In the background, Liz caught a glimpse of her parents shaking their heads in disgust. The officer went to them while a nurse checked on Liz’s vitals.

“We’re pretty sure he was drinking,” she said, her voice low, but not low enough. “Blood tests were taken too late to get a reading on any alcohol. We waited too long. We won’t be able to prosecute, but I’d watch that one. He might seem like a good guy, but anyone that would take a nip in the morning wouldn’t be anyone I’d want my kids around.”

Dr. Miller had been drinking that morning. The police and her parents said so. They said so in a kind of whisper. A whisper is a very effective way of making sure everyone hears.





CHAPTER THIRTY-SEVEN

MISSING: TEN DAYS

Carole was a nighttime migrant. She slept on the couch. In a chair in front of an infomercial on pressure cookers that played early in the morning. Finally, she found comfort in her son’s bed. It was as much to get away from David as it was to be close to the boy who had disappeared from the river’s edge. Questions from the police and innuendo she saw online suggested that David had been cheating on her. That hadn’t really been news. He’d done it before they moved to Bend. A leopard, her mother told her more than once, could never change his spots.

For the longest time Carole had been all but certain that her husband was seeing Amanda Jenkins. So pretty. So young. David’s type. She saw the way he touched her lower back at the restaurant one time when he was presenting the menu to the servers on opening night. It was a gentle touch, a pat that lingered too long. Carole had wondered if there was a lower-back tattoo in the place that he’d touched. If he’d seen it while he made love to her. Was it at the restaurant, in the pantry? Carole and David had done the same thing before they got married. Was it at the girl’s apartment? Or had they slept together there, in Carole and David’s home?

When she got to know Amanda, she decided she was too smart to fall for her husband. If nothing else, surely he was too old for her. And when it came down to it, it didn’t really matter. Carole had her art, and then Charlie. David had been little more than a distraction from the things at the center of her universe. At times, a fun and even sexy distraction. That was a while ago.

Carole didn’t have it in her at the moment to create a scene by launching a slew of accusations. She was so done. All of her emotions had been wrung out like a bar rag, and there was very little anger to throw at David. Their son was gone.

What did anything else really matter?

She knew he’d look for her in Charlie’s room when he got home from Sweetwater, so she waited in the little bed, smelling the pillowcase scented from the baby shampoo that she still used on his precious head at bath time.

Charlie, come home to me. Charlie, you are my only real joy. My sweet little love.
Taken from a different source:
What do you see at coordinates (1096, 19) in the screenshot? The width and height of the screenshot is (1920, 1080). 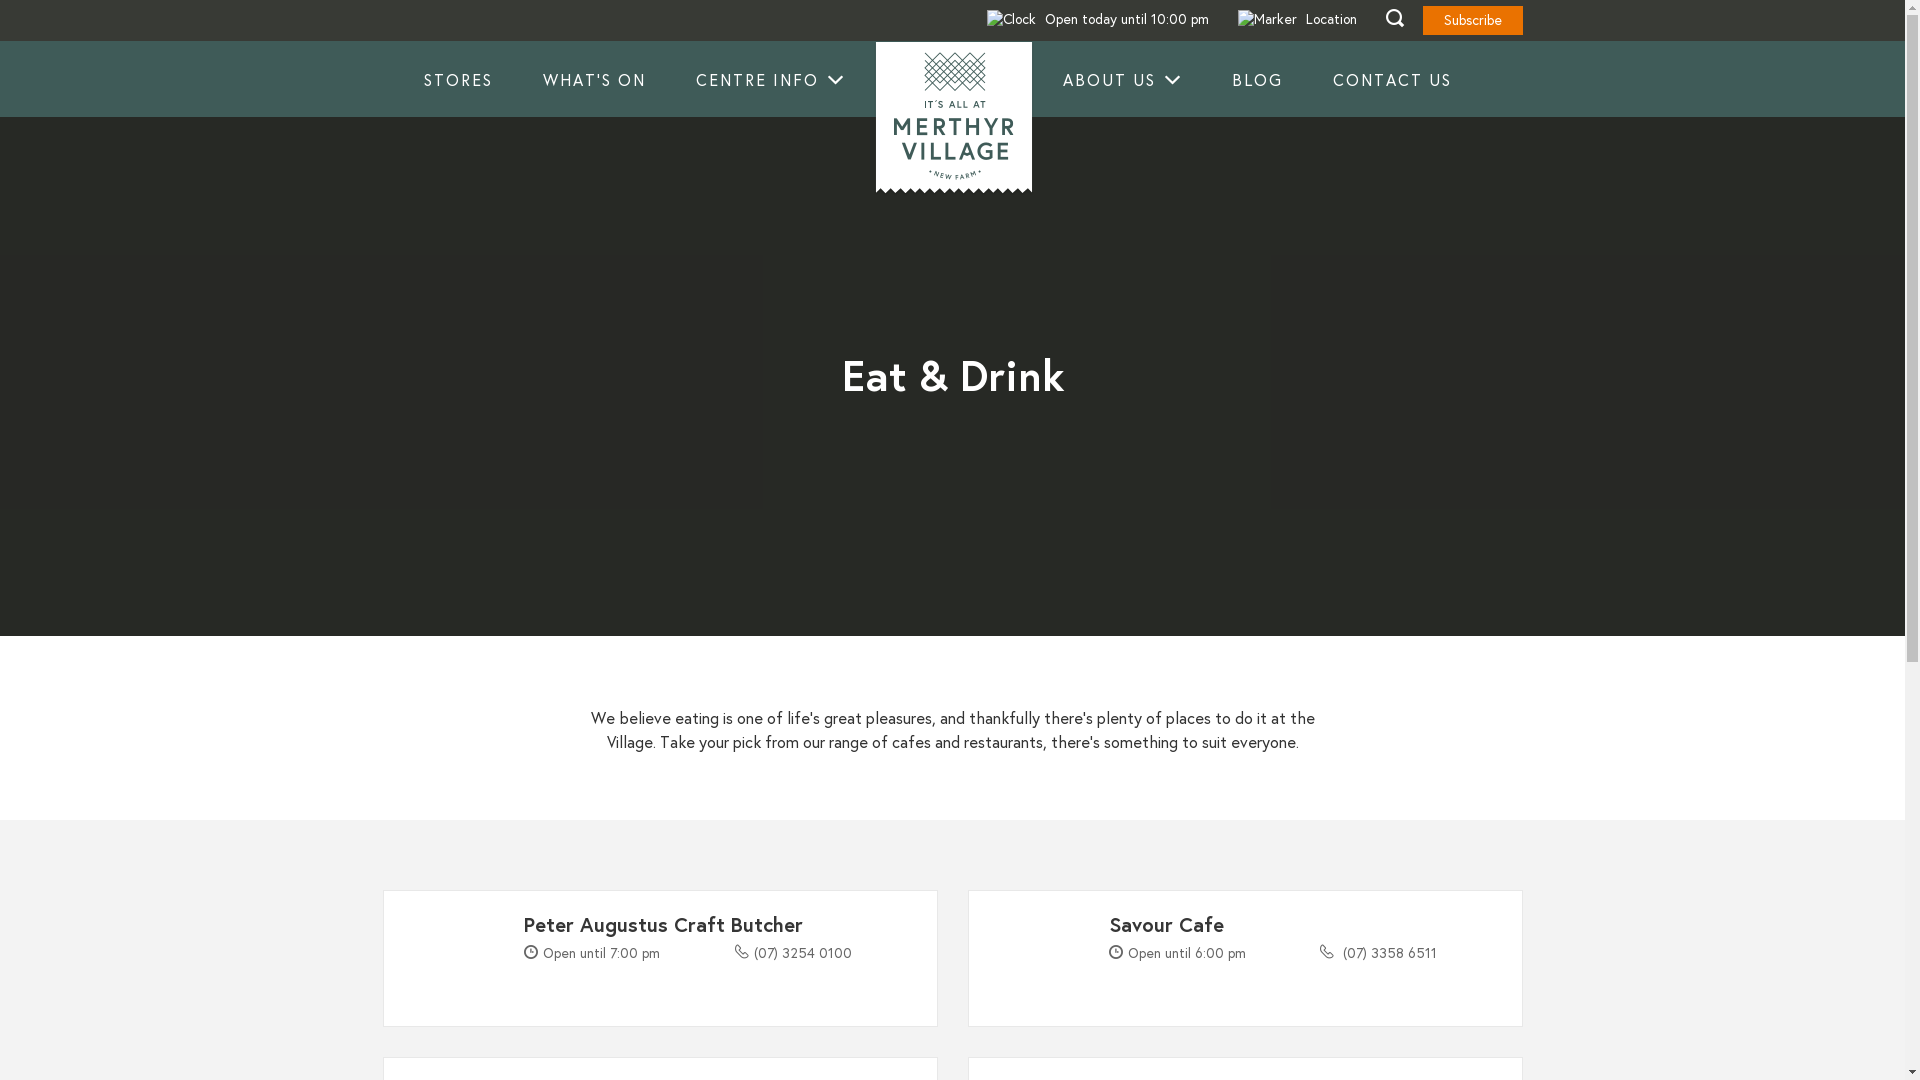 I see `'Open today until 10:00 pm'` at bounding box center [1096, 19].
A few minutes after midnight, David’s beloved Porsche came down the driveway, the engine over-idling in that show-offy way that stroked his surprisingly fragile ego by commanding everyone in earshot to look up and admire all that he had. David never did anything without making sure others could see it. If he bought a piece of jewelry for his wife, it was only so he could point to it and talk about the good deal he’d been able to negotiate. David lived to brag, but he’d never admit that. To be a braggart was gauche. He saw himself as far too sophisticated for that. Carole listened as the garage door went up. She could feel the slight vibration that came with the sound of the chain pulling the door upward. A beat later it went down. Next, David disarmed the alarm. He was getting closer. For some reason her heartbeat quickened a little. She’d do what she needed to do. She didn’t see that she had any other choice.

He made his way to the kitchen. Opened a bottle of nonalcoholic beer. Silence as he took a drink.

Everything David Franklin did was very predictable.

Just as his affairs had been.

“Babe?” he called into the darkened hall that led to the bedrooms. His footsteps found his way to her. “You in here?”

“I’m here,” she said.

He stood there. Moonlight seeped in through the miniblinds, marking the walls and Carole’s face like war paint.

“You going to sleep in here again tonight?” he asked.

Silence. Her heart was broken, and she didn’t want a fight.

He looked down at her, crumpled as she was in their son’s bed. “Carole?”

She stayed quiet, the bands of light from the blinds shifting on her face. “We can’t stay together,” she finally answered, barely looking at David. She ran her fingertips over the grosgrain edge of the Star Wars duvet; it had been Charlie’s favorite for building forts in the dining room. “I don’t think so. Not now.”

David sat on the edge of the bed and reached for his wife, but she stiffened and pushed him away.

“What are you talking about?” he asked.

Again the bars of light moved across her face. “David,” she said, “you know.”

But he didn’t. Or at least the look on his face indicated as much. Her words were a riddle, and he didn’t understand Carole.

“Our son is missing,” he said. “We need each other right now.”

There were a million things she could fling at him, but she chose only one. “You go to work like nothing’s happened, David. You’re carrying on like it was nothing. Like Charlie was nothing. There’s something seriously wrong with a man who would do that.”